GELA, SICILY—Thirty-nine ingots of cast metal have been recovered from a ship that sank 2,600 years ago off the southern coast of Sicily. “The wreck dates to the first half of the sixth century. It was found about 1,000 feet from Gela’s coast at a depth of ten feet,” Sicily’s superintendent of the Sea Office, Sebastiano Tusa, told Discovery News.
The metal is being called orichalcum, a legendary metal that the fourth-century B.C. Greek philosopher Plato attributed to the mythical island of Atlantis. “Nothing similar has ever been found. We knew orichalcum from ancient texts and a few ornamental objects,” Tusa added.

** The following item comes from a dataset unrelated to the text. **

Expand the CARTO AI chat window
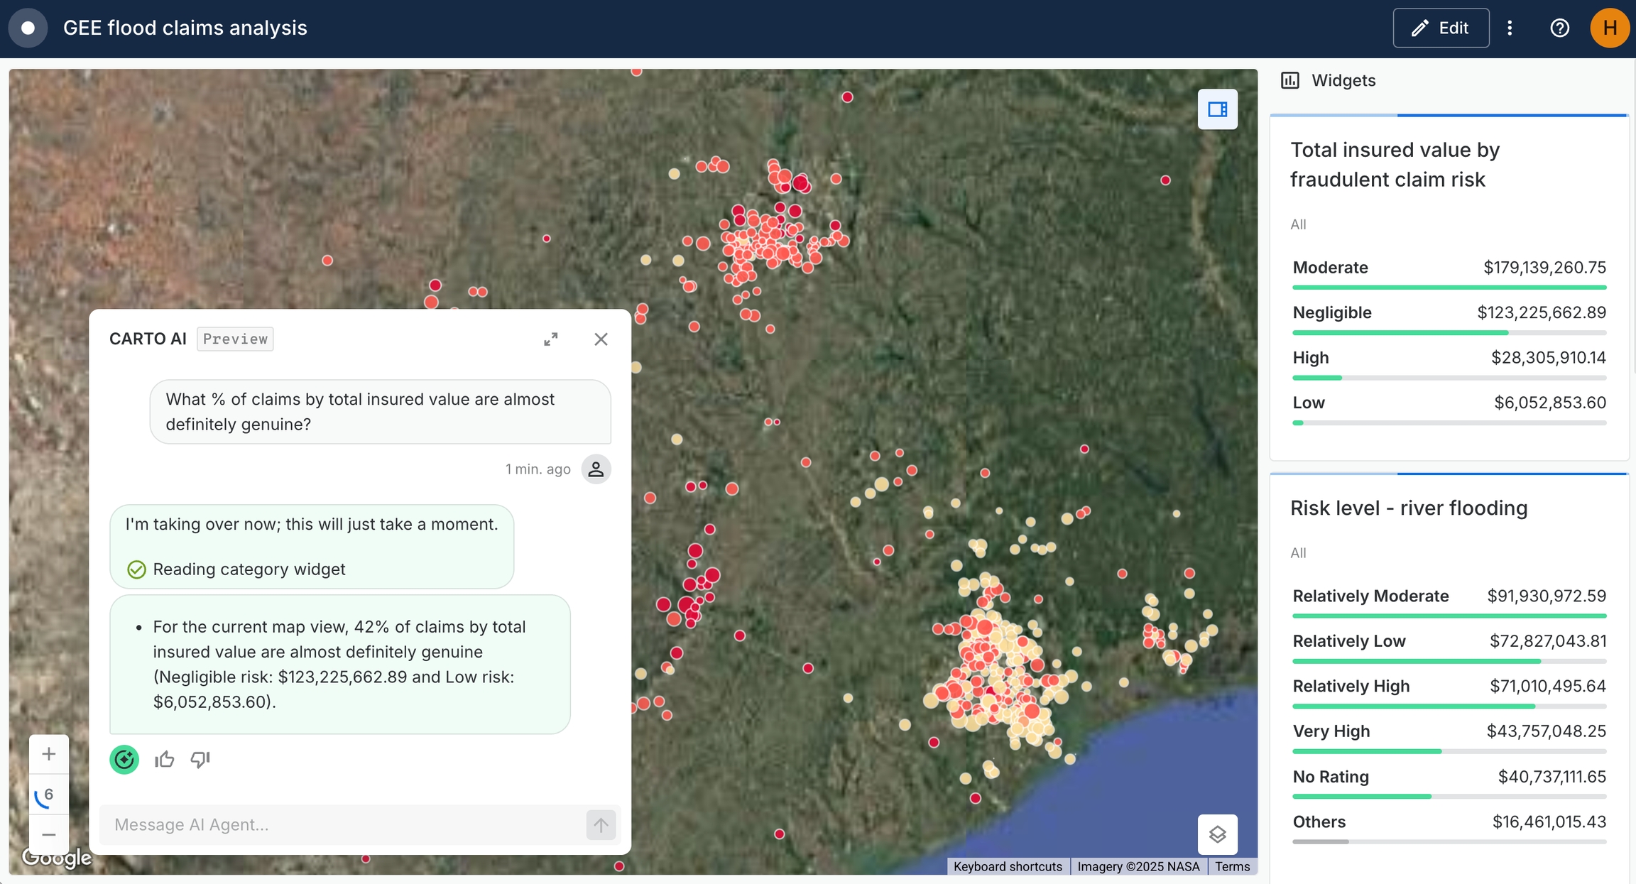 551,339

Analysis of the metal shows that it is an alloy made of copper, zinc, and small percentages of nickel, lead, and iron. The ingots were most likely destined for workshops in Gela. “It will provide us with precious information on Sicily’s most ancient economic history,” Tusa said of the shipwreck’s cargo.
Indeed orichalcum has long been considered a mysterious metal, its composition and origin widely debated. According to the ancient Greeks, it was invented by Cadmus, a Greek-Phoenician mythological character. The fourth century B.C. Greek philosopher Plato made orichalcum a legendary metal when he mentioned it in the Critias dialogue.
Describing Atlantis as flashing "with the red light of orichalcum," he wrote that the metal, second only in value to gold, was mined in the mythical island and was used to cover Poseidon's temple interior walls, columns and floors.